Smoking is responsible for 27% of potential years of life lost due to cancer.
Cancer costs Canadians more than $14 billion every year. Of that total, $2.5 billion is for direct costs such as hospitalization and medication, while $11.8 billion is for indirect costs such as early death or disability.
McGill University researchers may have found a new way to fight a form of breast cancer that affects up to 25% of all breast cancer sufferers. And, the really good news is that it uses an already-existing drug. In experiments with mice, CIHR-supported researcher Dr. Michel L. Tremblay showed that by suppressing an enzyme known as PTP1B, it was possible to delay or even completely suppress the onset of a strain of breast cancer associated with the HER-2 gene.

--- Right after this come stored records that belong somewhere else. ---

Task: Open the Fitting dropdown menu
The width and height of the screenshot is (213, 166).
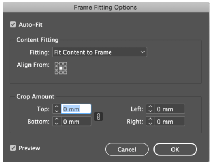Action: coord(100,52)
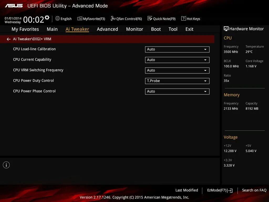Click the ASUS logo in the header

point(14,6)
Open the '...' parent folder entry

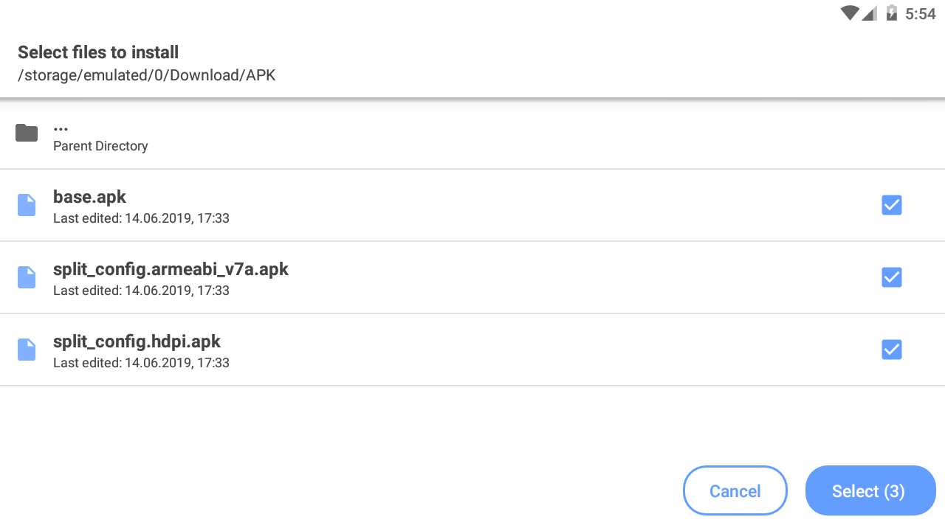click(x=61, y=128)
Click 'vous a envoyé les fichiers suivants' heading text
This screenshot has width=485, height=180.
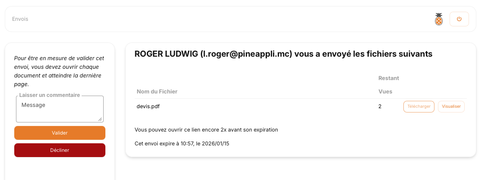364,54
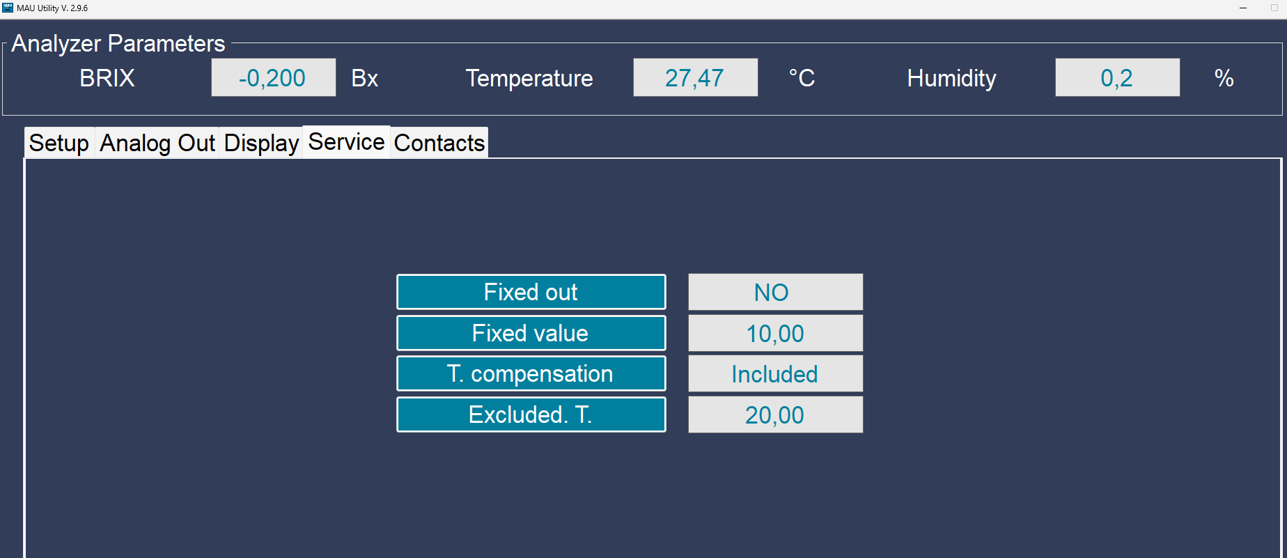Switch to the Analog Out tab
This screenshot has height=558, width=1287.
(x=157, y=143)
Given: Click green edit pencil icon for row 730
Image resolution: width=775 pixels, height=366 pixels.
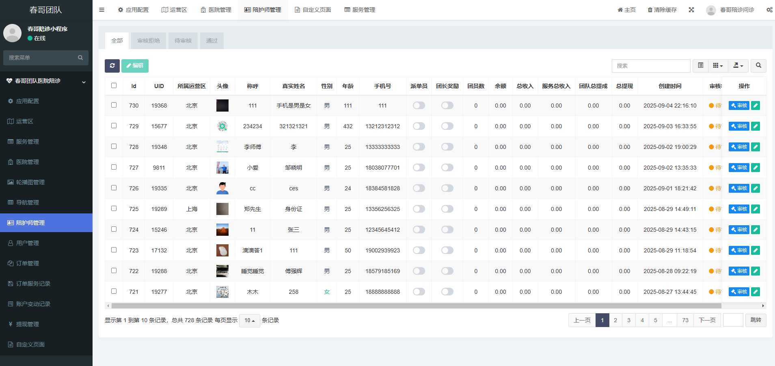Looking at the screenshot, I should [x=756, y=105].
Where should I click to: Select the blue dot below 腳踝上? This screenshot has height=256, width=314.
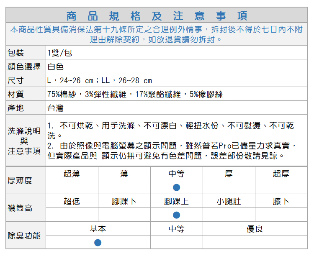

In 1999, Dr. Tremblay's team demonstrated the role of PTP1B in metabolism regulation and several companies went on to develop drugs that could now be used as potential breast cancer therapies.
Doctors have to deal with the effects of cancer after it is diagnosed, but new research by Dr. John Dick of the Princess Margaret Hospital, University of Toronto, will help cancer specialists understand how this disease unfolds from start to finish. There has been growing evidence that a small number of cancer cells, so-called cancer stem cells, help the cancer grow and renew even in the face of radiation and other therapies. With the help of CIHR funding, Dr. Dick and his team successfully implanted these types of cells into mice, which then developed cancer. This result supports the theory that cancer stem cells drive the development of tumours, and also provides a powerful new tool to better understand cancer and find ways of defeating it.

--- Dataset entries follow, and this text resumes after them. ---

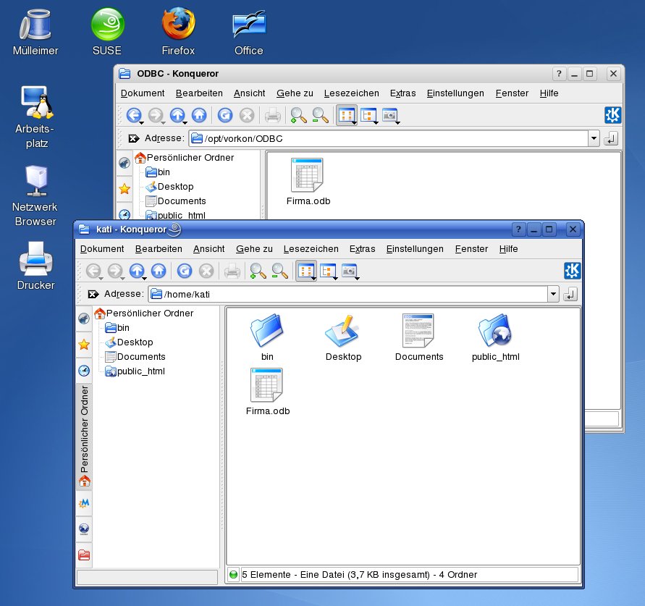Click the Home button in the kati window toolbar
This screenshot has height=606, width=645.
159,272
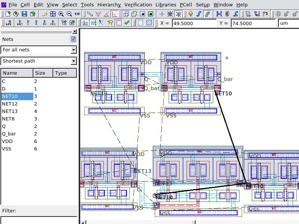Image resolution: width=299 pixels, height=224 pixels.
Task: Click the EIP edit-in-place icon
Action: [77, 14]
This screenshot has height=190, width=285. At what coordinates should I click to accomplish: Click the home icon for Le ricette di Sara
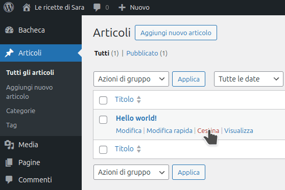(x=27, y=8)
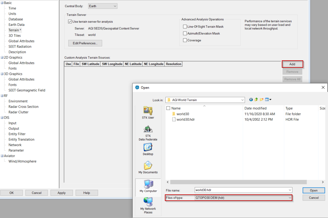The image size is (328, 218).
Task: Open the My Documents shortcut
Action: coord(148,168)
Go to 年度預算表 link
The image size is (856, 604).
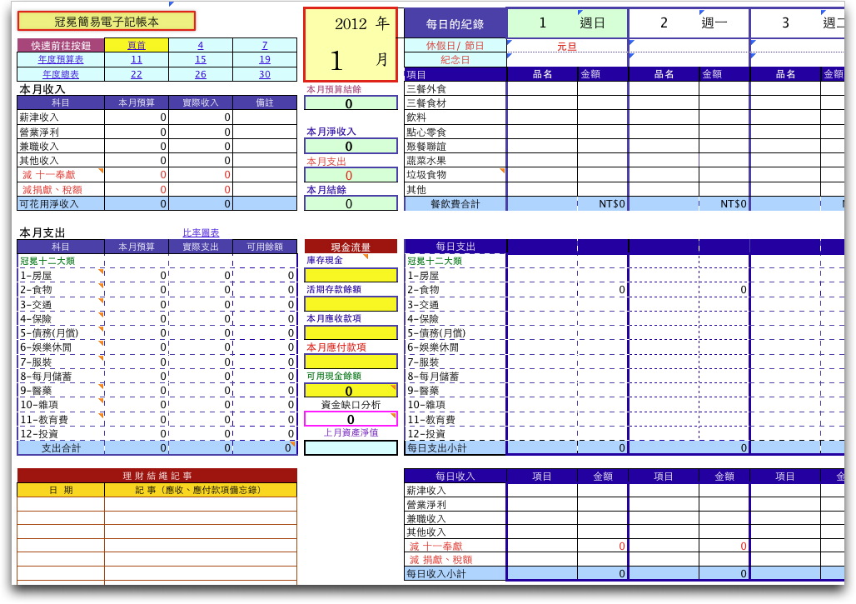coord(61,59)
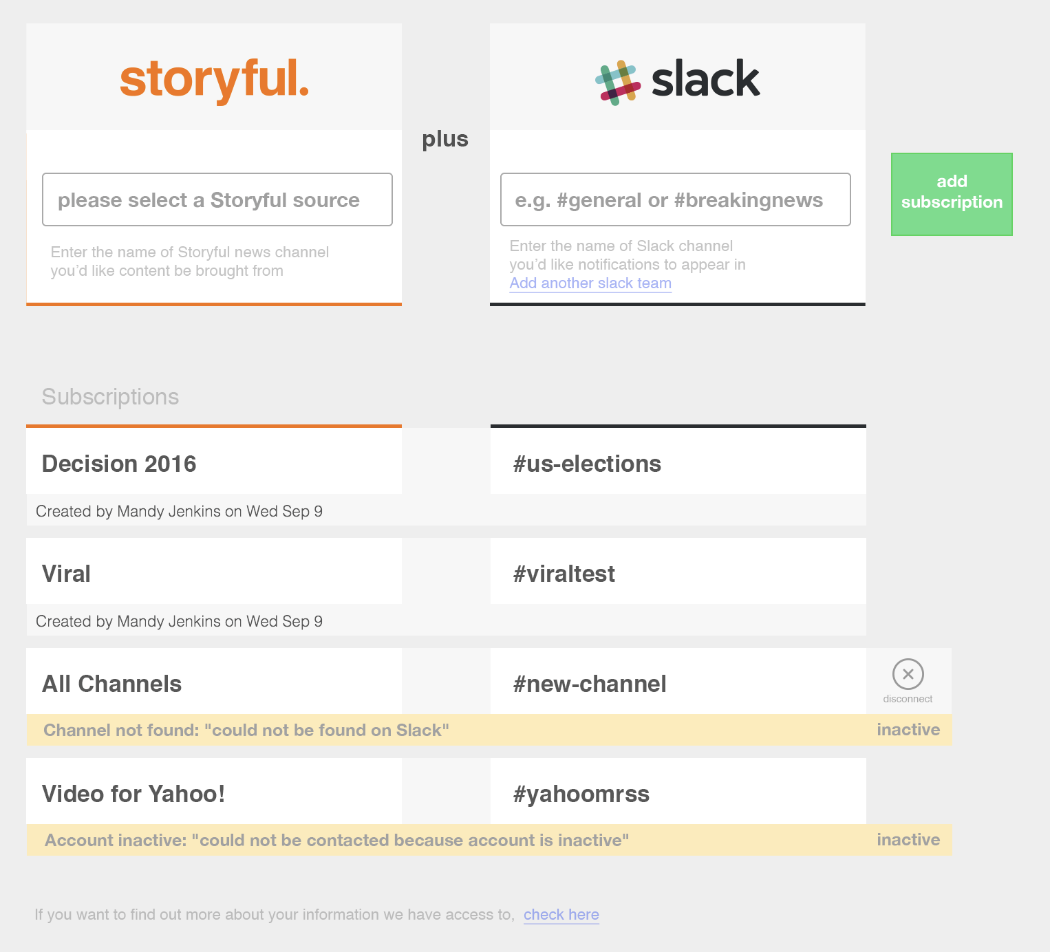The image size is (1050, 952).
Task: Open the Storyful source selector field
Action: click(x=217, y=199)
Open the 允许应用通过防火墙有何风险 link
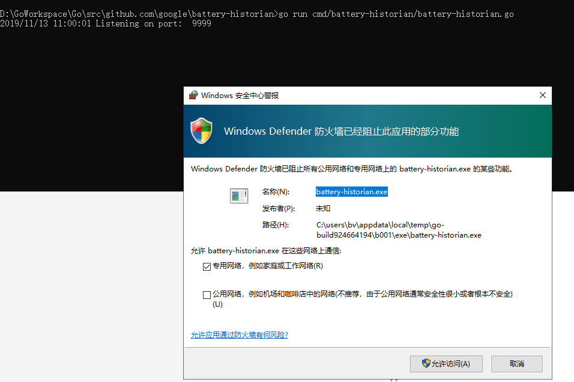This screenshot has height=382, width=574. click(239, 334)
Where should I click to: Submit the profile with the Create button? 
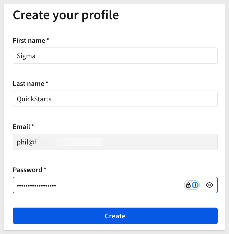115,216
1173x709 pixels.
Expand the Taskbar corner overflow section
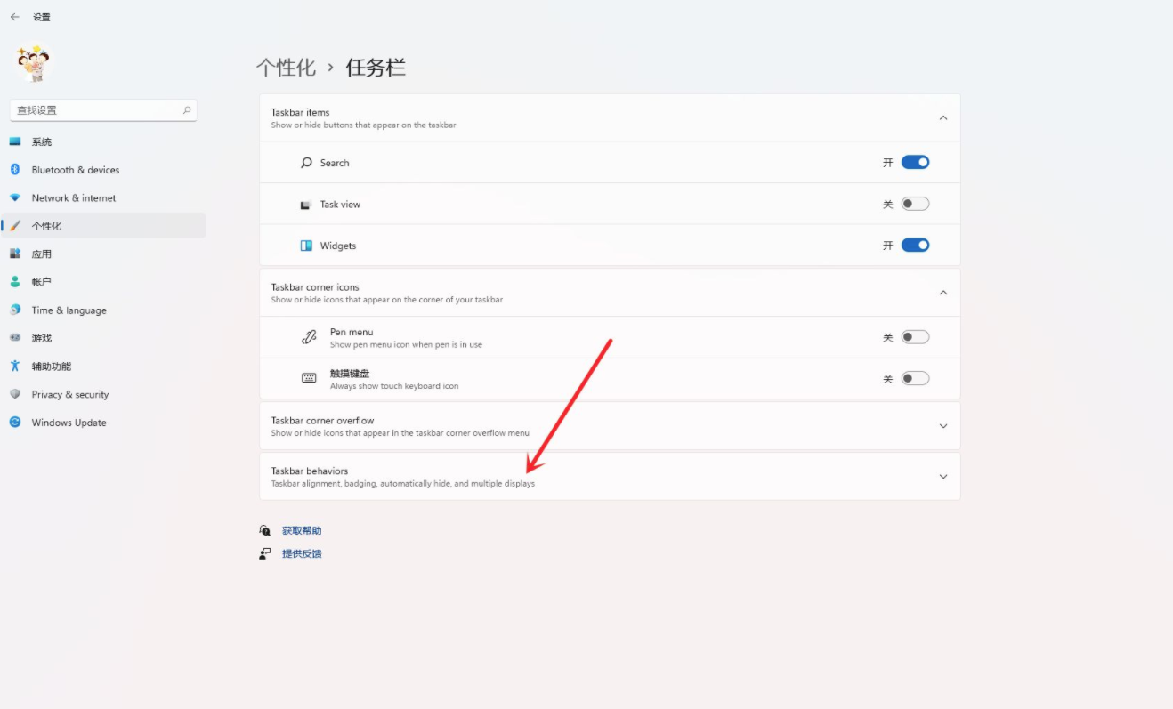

A drug used for decades to treat metabolic disorders has now been found to kill lung, breast and brain cancer cells - but not healthy cells. CIHR-supported researcher Dr. Evangelos Michelakis of the University of Alberta showed that dichloroacetate (DCA) shrinks tumours in both animal and human tissue experiments. DCA has numerous advantages: it can reach areas in the body that other drugs cannot and, since it is not patented, it would likely be an inexpensive drug to administer. The drug could move into human clinical trials quickly because the molecule has already been successfully tested on humans for metabolic disorders.
Dr. Peter Dirks is changing our understanding of how some cancers grow, spread - and can be treated.
"Within a single cancer tumour, not all the cells are the same," says Dr. Dirks, a CIHR-supported cancer researcher and pediatric neurosurgeon at the University of Toronto-affiliated Hospital for Sick Children. "And it's understanding these differences that's going to be key to finding more effective treatments for many forms of the disease."
In 2003, he turned medicine's perspective of brain cancer on its head with the discovery of brain cancer stem cells. Like stem cells in other tissues, brain cancer stem cells are immature forms of cells capable to developing into a variety of mature forms. Most importantly, Dr. Dirks showed that, in brain cancers, these stem cells act as cancer ringleaders.
In experiments, he found that 100,000 ordinary cancer cells couldn't kick-start a tumour in a mouse, but as few as 100 of the cancer stem cells were able to give rise to the disease.
The discovery of such cells was pivotal to explaining why radiation therapy is often unsuccessful in treating human glioblastoma, "a particularly nasty type of brain cancer," says Dr. Dirks. Brain cancer stem cells can survive the ionizing radiation that kills the other cancer cells and are thus able to re-start a tumour.
Dr. Dirks' research group is now trying to understand cancer stem cells in more detail. "The true cancer ringleaders are probably a sub-population of the stem cells we've found so far."
The Canadian Institutes of Health Research (CIHR) is the Government of Canada's agency for health research. CIHR's mission is to create new scientific knowledge and to catalyze its translation into improved health, more effective health services and products, and a strengthened Canadian health-care system. Composed of 13 Institutes, CIHR provides leadership and support to more than 11,000 health researchers and trainees across Canada.